Originally Posted by
1900luxuryliner
Lakes:
-1 hour, 45 minutes for DEN, to show time/ check-in
-1 hour all other cities
-No long call
-10 days off, with 3 sets of 3 days off, and 3 inviolable days.
-14 hours of reserve per day, most often 0800-2200
-Average reserve pilot doesn't fly much on the FO side, these days. I've heard as low as 15 hours, and as high as 50 hours. Captain's side flies a lot more on reserve.
-Hot reserve is 8 hours. I always did 0800-1600 back when I was on FO reserve.
-Hot reserve normally happens a few days per month on a reserve schedule. I never did it more than once per week, and averaged maybe once or twice per month.
-No reserve built into lines, that I know of.
-75 hour guarantee
-Reserve calls not seniority-based. One scheduler told me it's basically alphabetical order.
-If you're a senior FO, and bid reserve, you probably won't get called much, as they need to consolidate the junior FOs (100 hours in 90 days), or they need to take their checkride again. This comes in handy for upgrade studying.

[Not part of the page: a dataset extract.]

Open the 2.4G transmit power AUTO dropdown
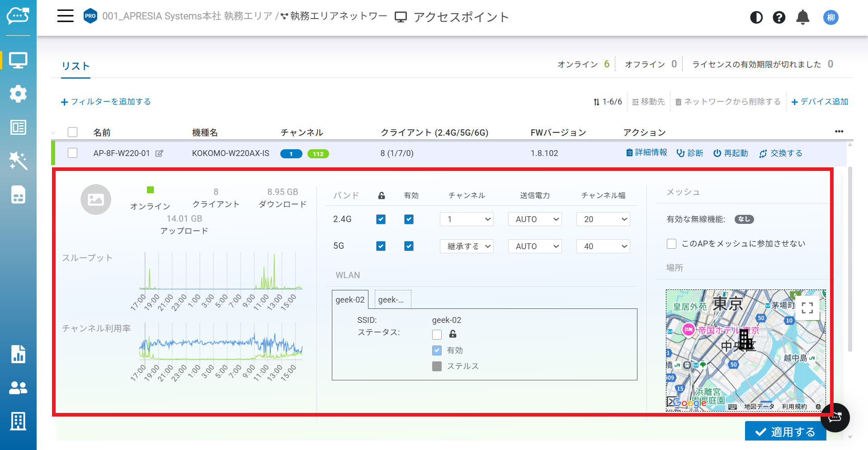This screenshot has width=868, height=450. (x=535, y=219)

So I just got my first high speed last night on reserve here at Lakes. It was scheduled for 1453 of duty but apparently they can schedule us up to 15 on high speeds.
Question though...at my last airline if I remember correctly, our duty time started when we started our reserve day. So if we started reserve at 8am and got called out at 8pm, we'd been on duty 12 hours already so a high speed would not have been possible. So is that not how it works here? We're not on duty until our report time? Is it that way at a lot of other places too? I have another high speed on Friday. I start reserve at 10am Friday, fly that night and Saturday morning and get back almost 24 hours after starting reserve on Friday. How is any of this crap legal?